● TASK INSTRUCTIONS
From first line to last, the records below are to be duplicated exactly.

● DATA LISTING
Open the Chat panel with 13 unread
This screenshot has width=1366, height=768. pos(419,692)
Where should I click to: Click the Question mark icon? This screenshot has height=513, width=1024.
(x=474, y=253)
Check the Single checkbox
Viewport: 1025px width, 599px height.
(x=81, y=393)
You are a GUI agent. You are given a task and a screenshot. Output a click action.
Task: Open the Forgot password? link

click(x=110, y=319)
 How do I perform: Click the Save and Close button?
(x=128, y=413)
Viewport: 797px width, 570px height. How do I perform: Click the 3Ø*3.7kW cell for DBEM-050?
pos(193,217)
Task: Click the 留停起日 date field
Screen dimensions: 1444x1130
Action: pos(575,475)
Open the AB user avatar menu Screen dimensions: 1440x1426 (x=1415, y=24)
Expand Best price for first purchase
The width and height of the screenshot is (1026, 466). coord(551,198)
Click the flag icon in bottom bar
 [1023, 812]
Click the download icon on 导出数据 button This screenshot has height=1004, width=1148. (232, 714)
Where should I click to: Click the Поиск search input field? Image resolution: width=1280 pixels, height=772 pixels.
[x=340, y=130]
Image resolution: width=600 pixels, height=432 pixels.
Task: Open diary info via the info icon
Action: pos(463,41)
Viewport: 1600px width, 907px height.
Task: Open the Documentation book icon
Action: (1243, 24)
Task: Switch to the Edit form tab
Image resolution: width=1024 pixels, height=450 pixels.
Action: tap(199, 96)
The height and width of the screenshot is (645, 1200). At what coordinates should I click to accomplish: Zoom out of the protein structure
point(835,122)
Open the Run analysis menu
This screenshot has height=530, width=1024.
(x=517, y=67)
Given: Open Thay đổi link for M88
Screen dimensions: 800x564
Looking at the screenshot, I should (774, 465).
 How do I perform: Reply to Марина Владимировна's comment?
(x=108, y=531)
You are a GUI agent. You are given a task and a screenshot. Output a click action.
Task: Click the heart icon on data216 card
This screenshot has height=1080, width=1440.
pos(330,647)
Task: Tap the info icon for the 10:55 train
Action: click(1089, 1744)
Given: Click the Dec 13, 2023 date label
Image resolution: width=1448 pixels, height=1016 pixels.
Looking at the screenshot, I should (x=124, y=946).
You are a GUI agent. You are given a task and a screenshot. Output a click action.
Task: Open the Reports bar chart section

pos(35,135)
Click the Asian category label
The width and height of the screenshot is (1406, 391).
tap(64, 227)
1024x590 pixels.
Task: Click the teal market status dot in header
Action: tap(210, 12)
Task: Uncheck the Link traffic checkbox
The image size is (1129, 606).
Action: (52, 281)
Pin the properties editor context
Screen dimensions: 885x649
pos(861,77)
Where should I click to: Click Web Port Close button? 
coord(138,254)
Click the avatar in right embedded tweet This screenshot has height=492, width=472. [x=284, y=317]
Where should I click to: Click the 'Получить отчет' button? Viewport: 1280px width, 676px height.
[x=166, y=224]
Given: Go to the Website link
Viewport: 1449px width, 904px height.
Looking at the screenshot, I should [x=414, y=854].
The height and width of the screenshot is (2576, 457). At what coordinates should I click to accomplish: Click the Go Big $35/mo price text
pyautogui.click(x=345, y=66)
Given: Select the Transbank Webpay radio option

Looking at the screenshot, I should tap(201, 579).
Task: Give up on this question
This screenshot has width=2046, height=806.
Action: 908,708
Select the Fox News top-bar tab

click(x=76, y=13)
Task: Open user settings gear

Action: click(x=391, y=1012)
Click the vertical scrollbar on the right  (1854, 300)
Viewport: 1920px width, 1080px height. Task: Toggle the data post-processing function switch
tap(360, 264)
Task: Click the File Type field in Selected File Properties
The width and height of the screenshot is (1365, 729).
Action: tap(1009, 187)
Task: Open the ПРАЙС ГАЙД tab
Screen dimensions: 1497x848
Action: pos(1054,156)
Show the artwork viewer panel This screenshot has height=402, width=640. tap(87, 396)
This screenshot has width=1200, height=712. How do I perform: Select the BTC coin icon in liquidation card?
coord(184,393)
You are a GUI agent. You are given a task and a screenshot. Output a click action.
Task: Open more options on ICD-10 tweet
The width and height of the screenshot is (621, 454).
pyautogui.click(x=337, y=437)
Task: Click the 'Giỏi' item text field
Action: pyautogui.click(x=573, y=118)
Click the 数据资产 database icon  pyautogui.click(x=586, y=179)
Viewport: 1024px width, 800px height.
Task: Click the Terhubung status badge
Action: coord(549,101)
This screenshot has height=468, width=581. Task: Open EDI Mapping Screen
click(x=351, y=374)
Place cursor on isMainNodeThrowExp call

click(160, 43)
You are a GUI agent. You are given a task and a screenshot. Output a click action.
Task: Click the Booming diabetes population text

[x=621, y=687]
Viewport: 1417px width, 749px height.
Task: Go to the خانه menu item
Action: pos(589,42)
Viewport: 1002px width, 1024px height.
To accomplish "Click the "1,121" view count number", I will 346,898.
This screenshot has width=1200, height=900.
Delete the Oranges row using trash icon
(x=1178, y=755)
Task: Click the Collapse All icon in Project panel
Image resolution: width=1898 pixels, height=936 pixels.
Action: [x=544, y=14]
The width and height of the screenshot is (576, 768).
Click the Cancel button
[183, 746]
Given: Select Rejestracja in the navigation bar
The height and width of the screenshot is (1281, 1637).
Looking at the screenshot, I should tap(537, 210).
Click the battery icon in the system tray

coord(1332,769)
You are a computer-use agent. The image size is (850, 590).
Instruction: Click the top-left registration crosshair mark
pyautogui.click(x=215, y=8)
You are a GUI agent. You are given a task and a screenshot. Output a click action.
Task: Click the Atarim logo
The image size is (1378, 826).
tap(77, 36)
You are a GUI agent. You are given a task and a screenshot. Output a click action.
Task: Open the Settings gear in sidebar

● RESPONSE TO THIS EXERCISE
Open the Chat panel with 13 unread
This screenshot has width=1366, height=768. pos(419,692)
Where should I click to: Click the Question mark icon? This screenshot has height=513, width=1024.
(x=474, y=253)
Check the Single checkbox
Viewport: 1025px width, 599px height.
(x=81, y=393)
You are a GUI agent. You are given a task and a screenshot. Output a click action.
Task: Open the Forgot password? link

click(x=110, y=319)
 How do I perform: Click the Save and Close button?
(x=128, y=413)
Viewport: 797px width, 570px height. How do I perform: Click the 3Ø*3.7kW cell for DBEM-050?
pos(193,217)
Task: Click the 留停起日 date field
Screen dimensions: 1444x1130
Action: pos(575,475)
Open the AB user avatar menu Screen dimensions: 1440x1426 (x=1415, y=24)
Expand Best price for first purchase
The width and height of the screenshot is (1026, 466). coord(551,198)
Click the flag icon in bottom bar
 [1023, 812]
Click the download icon on 导出数据 button This screenshot has height=1004, width=1148. (232, 714)
Where should I click to: Click the Поиск search input field? Image resolution: width=1280 pixels, height=772 pixels.
[x=340, y=130]
Image resolution: width=600 pixels, height=432 pixels.
Task: Open diary info via the info icon
Action: pos(463,41)
Viewport: 1600px width, 907px height.
Task: Open the Documentation book icon
Action: (1243, 24)
Task: Switch to the Edit form tab
Image resolution: width=1024 pixels, height=450 pixels.
Action: tap(199, 96)
The height and width of the screenshot is (645, 1200). At what coordinates should I click to accomplish: Zoom out of the protein structure
point(835,122)
Open the Run analysis menu
This screenshot has height=530, width=1024.
(x=517, y=67)
Given: Open Thay đổi link for M88
Screen dimensions: 800x564
Looking at the screenshot, I should (774, 465).
 How do I perform: Reply to Марина Владимировна's comment?
(x=108, y=531)
You are a GUI agent. You are given a task and a screenshot. Output a click action.
Task: Click the heart icon on data216 card
This screenshot has height=1080, width=1440.
pos(330,647)
Task: Tap the info icon for the 10:55 train
Action: click(1089, 1744)
Given: Click the Dec 13, 2023 date label
Image resolution: width=1448 pixels, height=1016 pixels.
Looking at the screenshot, I should (x=124, y=946).
You are a GUI agent. You are given a task and a screenshot. Output a click action.
Task: Open the Reports bar chart section

pos(35,135)
Click the Asian category label
The width and height of the screenshot is (1406, 391).
tap(64, 227)
1024x590 pixels.
Task: Click the teal market status dot in header
Action: tap(210, 12)
Task: Uncheck the Link traffic checkbox
The image size is (1129, 606).
Action: (52, 281)
Pin the properties editor context
Screen dimensions: 885x649
pos(861,77)
Where should I click to: Click Web Port Close button? 
coord(138,254)
Click the avatar in right embedded tweet This screenshot has height=492, width=472. [x=284, y=317]
Where should I click to: Click the 'Получить отчет' button? Viewport: 1280px width, 676px height.
[x=166, y=224]
Given: Go to the Website link
Viewport: 1449px width, 904px height.
Looking at the screenshot, I should [x=414, y=854].
The height and width of the screenshot is (2576, 457). At what coordinates should I click to accomplish: Click the Go Big $35/mo price text
pyautogui.click(x=345, y=66)
Given: Select the Transbank Webpay radio option

Looking at the screenshot, I should tap(201, 579).
Task: Give up on this question
This screenshot has width=2046, height=806.
Action: 908,708
Select the Fox News top-bar tab

click(x=76, y=13)
Task: Open user settings gear

Action: click(x=391, y=1012)
Click the vertical scrollbar on the right  (1854, 300)
Viewport: 1920px width, 1080px height. Task: Toggle the data post-processing function switch
tap(360, 264)
Task: Click the File Type field in Selected File Properties
The width and height of the screenshot is (1365, 729).
Action: tap(1009, 187)
Task: Open the ПРАЙС ГАЙД tab
Screen dimensions: 1497x848
Action: pos(1054,156)
Show the artwork viewer panel This screenshot has height=402, width=640. tap(87, 396)
This screenshot has width=1200, height=712. How do I perform: Select the BTC coin icon in liquidation card?
coord(184,393)
You are a GUI agent. You are given a task and a screenshot. Output a click action.
Task: Open more options on ICD-10 tweet
The width and height of the screenshot is (621, 454).
pyautogui.click(x=337, y=437)
Task: Click the 'Giỏi' item text field
Action: pyautogui.click(x=573, y=118)
Click the 数据资产 database icon  pyautogui.click(x=586, y=179)
Viewport: 1024px width, 800px height.
Task: Click the Terhubung status badge
Action: coord(549,101)
This screenshot has height=468, width=581. Task: Open EDI Mapping Screen
click(x=351, y=374)
Place cursor on isMainNodeThrowExp call

click(160, 43)
You are a GUI agent. You are given a task and a screenshot. Output a click action.
Task: Click the Booming diabetes population text

[x=621, y=687]
Viewport: 1417px width, 749px height.
Task: Go to the خانه menu item
Action: pos(589,42)
Viewport: 1002px width, 1024px height.
To accomplish "Click the "1,121" view count number", I will 346,898.
This screenshot has width=1200, height=900.
Delete the Oranges row using trash icon
(x=1178, y=755)
Task: Click the Collapse All icon in Project panel
Image resolution: width=1898 pixels, height=936 pixels.
Action: [x=544, y=14]
The width and height of the screenshot is (576, 768).
Click the Cancel button
[183, 746]
Given: Select Rejestracja in the navigation bar
The height and width of the screenshot is (1281, 1637).
Looking at the screenshot, I should tap(537, 210).
Click the battery icon in the system tray

coord(1332,769)
You are a computer-use agent. The image size is (850, 590).
Instruction: Click the top-left registration crosshair mark
pyautogui.click(x=215, y=8)
You are a GUI agent. You are given a task and a screenshot. Output a click action.
Task: Click the Atarim logo
The image size is (1378, 826).
tap(77, 36)
You are a GUI agent. You are given a task and a screenshot. Output a click action.
Task: Open the Settings gear in sidebar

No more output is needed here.